Par ailleurs deux concours d'agrégation interne ont été organisés. L'un en droit privé et sciences criminelles " (20 emplois), l'autre en " sciences économiques " (16 emplois).

Dans les disciplines pharmaceutiques, les concours d'agrégation sont supprimés. Toutefois, pour prendre en compte les spécificités de ces disciplines, une épreuve pédagogique est maintenue dans le cadre de la procédure d'examen des demandes d'inscription sur la liste de qualification aux fonctions de professeur.

C. POURSUIVRE L'EFFORT DE RATIONALISATION DU RECOURS AUX HEURES COMPLÉMENTAIRES

Pour faire suite au rapport de l'Inspection générale de l'administration de l'éducation nationale, un bilan de l'utilisation des heures complémentaires a été fait pour les deux dernières années universitaires (1996-1997 et 1997-1998) dans le cadre du contrôle des emplois dans l'enseignement supérieur.

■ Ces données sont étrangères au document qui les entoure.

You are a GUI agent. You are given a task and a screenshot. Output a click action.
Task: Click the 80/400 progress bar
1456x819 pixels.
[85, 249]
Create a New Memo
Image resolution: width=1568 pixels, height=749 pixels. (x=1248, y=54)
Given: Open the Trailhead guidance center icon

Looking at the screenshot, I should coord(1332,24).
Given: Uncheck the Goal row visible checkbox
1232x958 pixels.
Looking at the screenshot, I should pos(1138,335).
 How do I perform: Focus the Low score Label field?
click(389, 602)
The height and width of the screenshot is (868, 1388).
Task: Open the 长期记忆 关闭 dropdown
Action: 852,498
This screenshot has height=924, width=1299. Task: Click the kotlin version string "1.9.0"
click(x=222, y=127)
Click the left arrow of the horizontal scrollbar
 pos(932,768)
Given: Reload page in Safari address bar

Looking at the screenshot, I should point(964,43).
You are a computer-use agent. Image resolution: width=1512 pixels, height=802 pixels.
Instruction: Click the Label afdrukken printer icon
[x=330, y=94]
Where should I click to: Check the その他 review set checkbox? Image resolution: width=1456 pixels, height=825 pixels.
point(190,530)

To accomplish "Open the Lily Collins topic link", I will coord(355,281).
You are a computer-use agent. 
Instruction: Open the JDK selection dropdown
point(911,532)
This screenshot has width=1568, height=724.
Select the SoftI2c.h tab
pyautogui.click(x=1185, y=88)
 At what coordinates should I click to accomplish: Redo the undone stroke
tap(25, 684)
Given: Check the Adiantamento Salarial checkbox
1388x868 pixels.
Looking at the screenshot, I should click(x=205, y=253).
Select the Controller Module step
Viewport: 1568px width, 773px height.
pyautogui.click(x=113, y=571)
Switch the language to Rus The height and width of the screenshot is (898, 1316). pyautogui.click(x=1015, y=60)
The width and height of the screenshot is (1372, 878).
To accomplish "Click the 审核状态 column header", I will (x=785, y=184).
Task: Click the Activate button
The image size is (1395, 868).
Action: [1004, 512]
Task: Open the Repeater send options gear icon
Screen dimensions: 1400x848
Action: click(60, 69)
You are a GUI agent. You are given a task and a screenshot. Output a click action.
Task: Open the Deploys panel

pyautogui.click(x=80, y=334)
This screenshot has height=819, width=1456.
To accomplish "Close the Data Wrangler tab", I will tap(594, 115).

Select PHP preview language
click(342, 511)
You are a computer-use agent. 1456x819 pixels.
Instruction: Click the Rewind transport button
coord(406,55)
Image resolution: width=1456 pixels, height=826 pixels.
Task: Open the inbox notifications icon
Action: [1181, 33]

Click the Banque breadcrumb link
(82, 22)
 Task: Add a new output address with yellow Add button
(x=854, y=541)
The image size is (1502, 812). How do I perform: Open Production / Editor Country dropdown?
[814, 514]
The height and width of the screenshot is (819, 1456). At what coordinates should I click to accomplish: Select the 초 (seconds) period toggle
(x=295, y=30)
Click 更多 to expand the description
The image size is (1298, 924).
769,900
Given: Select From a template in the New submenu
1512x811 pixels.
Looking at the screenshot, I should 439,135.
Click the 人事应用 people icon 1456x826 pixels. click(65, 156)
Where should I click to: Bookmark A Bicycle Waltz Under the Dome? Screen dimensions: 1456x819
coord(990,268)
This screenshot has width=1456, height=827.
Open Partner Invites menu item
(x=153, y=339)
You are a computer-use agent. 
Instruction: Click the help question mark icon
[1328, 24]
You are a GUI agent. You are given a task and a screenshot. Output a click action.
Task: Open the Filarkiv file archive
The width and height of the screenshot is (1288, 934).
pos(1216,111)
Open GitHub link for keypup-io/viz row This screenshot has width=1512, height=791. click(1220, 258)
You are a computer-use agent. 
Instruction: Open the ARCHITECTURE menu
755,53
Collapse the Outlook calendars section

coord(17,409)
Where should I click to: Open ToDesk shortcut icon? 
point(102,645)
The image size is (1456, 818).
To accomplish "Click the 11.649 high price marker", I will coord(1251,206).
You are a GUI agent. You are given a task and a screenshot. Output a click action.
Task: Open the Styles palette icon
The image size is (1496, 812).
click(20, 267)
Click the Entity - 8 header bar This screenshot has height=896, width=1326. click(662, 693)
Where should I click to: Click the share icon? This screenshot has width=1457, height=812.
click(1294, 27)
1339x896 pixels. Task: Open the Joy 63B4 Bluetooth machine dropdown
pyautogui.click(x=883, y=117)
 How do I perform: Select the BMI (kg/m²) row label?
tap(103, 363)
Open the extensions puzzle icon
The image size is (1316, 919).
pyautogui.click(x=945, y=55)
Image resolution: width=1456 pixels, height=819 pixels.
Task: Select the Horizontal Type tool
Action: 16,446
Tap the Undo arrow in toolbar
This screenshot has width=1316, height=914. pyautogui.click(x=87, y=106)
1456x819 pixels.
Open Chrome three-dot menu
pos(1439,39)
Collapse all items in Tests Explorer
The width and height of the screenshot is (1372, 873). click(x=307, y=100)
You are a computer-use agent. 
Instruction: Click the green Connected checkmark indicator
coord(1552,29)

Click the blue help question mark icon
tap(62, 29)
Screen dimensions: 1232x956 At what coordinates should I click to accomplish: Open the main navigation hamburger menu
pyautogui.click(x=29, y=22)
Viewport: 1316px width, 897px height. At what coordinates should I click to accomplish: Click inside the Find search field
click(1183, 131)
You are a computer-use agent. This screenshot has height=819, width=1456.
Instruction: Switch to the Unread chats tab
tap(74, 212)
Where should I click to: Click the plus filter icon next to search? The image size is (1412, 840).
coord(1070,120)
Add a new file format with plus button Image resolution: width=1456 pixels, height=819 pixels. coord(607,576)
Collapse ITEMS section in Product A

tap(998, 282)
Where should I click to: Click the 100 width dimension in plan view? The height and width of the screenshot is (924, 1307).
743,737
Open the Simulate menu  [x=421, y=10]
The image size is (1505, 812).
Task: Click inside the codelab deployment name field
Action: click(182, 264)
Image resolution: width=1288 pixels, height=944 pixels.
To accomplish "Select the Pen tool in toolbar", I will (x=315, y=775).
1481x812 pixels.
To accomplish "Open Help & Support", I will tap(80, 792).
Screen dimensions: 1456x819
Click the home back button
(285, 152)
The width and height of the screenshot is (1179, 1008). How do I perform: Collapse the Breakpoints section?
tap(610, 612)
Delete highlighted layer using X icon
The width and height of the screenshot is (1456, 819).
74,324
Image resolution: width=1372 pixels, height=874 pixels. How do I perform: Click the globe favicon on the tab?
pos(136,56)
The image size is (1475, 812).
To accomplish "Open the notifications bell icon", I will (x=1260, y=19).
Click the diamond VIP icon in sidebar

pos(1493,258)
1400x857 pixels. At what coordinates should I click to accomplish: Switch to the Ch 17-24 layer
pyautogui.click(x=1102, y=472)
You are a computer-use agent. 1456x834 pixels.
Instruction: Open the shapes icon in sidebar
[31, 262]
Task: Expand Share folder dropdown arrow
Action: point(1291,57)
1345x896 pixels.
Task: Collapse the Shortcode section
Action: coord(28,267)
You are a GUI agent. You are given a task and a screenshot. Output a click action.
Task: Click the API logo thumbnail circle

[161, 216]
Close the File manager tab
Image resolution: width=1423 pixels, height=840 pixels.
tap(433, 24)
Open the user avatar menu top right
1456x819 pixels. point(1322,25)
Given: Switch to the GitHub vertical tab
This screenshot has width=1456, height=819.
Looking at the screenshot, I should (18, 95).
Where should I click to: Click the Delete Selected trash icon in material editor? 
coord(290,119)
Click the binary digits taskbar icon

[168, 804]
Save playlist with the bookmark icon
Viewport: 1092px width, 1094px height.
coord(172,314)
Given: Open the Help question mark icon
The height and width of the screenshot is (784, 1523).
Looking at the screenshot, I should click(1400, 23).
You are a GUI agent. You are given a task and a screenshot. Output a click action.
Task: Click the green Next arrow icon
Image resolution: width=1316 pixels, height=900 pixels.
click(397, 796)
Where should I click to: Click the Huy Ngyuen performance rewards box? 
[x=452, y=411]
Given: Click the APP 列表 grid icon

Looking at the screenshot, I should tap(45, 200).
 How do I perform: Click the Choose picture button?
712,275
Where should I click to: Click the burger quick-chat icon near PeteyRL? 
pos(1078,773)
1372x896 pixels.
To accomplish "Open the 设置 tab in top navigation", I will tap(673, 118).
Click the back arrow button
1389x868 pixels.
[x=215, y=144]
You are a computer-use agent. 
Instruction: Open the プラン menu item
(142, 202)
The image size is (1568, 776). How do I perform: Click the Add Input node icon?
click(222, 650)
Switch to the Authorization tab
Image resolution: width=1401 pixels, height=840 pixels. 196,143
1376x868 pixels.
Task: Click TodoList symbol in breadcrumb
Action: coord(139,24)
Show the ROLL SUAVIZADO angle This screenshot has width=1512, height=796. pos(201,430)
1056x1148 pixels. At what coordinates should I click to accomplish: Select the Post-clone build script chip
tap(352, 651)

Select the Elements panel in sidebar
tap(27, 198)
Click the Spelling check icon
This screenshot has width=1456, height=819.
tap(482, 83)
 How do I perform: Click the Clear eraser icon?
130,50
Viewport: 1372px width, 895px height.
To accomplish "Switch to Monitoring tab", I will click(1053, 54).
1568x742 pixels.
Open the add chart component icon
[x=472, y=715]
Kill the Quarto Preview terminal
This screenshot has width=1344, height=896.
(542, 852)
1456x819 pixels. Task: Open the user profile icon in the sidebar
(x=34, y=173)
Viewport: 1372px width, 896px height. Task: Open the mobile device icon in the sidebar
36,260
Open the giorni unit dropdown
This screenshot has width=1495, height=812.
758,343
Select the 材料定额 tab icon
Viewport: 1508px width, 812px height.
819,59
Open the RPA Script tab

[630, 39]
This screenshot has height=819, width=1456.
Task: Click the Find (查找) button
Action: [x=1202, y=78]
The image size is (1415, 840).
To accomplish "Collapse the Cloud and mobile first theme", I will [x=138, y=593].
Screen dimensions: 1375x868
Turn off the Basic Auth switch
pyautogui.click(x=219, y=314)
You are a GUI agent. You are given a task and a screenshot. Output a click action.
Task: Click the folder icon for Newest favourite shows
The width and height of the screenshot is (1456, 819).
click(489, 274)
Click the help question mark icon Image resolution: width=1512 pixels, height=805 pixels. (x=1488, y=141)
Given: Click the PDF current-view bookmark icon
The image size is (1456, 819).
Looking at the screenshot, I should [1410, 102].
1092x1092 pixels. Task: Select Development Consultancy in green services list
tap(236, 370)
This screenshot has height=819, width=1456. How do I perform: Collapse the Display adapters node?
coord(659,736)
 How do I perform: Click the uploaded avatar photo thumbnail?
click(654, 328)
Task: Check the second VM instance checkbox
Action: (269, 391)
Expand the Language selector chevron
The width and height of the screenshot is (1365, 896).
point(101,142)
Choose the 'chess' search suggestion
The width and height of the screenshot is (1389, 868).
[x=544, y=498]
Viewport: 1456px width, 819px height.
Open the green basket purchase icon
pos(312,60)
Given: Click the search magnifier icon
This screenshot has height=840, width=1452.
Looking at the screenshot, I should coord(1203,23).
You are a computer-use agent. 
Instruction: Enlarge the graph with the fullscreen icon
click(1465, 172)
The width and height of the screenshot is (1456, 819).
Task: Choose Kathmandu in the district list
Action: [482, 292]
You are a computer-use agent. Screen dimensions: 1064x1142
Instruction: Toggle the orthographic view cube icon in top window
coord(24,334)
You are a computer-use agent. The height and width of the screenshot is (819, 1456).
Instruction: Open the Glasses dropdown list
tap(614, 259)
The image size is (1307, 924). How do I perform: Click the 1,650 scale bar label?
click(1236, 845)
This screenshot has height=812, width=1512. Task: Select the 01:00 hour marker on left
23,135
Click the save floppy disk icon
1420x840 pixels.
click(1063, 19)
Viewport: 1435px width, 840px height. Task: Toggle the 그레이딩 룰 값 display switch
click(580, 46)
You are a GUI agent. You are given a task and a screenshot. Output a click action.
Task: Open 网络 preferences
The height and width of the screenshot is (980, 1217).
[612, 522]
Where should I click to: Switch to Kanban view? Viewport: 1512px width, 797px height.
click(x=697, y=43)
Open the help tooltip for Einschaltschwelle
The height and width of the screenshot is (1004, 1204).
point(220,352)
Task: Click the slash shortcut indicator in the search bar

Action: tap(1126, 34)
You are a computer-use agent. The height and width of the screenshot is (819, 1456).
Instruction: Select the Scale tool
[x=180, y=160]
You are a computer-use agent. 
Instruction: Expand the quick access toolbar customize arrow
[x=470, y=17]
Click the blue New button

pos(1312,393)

Ce bilan fait apparaître les heures complémentaires rémunérées d'une part sur des emplois vacants du chapitre 31-11, d'autre part sur le chapitre 36-11 et les ressources propres des établissements.

On constate ainsi une légère augmentation des heures payées sur emplois vacants (725 emplois vacants utilisés par des heures complémentaires en 1997-1998 contre 695 en 1996-1997).

En revanche, on enregistre une diminution importante des heures complémentaires payées sur le budget des établissements (-720.391 heures).

Cette réduction du nombre des heures complémentaires a pu être obtenue grâce à l'effort réalisé par les établissements eux-mêmes, qui - notamment en améliorant leurs outils de gestion - parviennent à mieux maîtriser les moyens mobilisés dans le cadre des heures complémentaires.

Dans le cadre du budget 1998, il a été prévu une mesure d'économie représentant l'équivalent de 787.200 heures complémentaires correspondant aux créations d'emplois de la rentrée 1998, soit un crédit de 192,63 millions de francs retiré de la dotation de fonctionnement des établissements d'enseignement supérieur (chapitre 36-11 article 10).

Les établissements d'enseignement supérieur seront invités, dans le cadre de la répartition des moyens 1999, à poursuivre cette politique de réduction des heures complémentaires.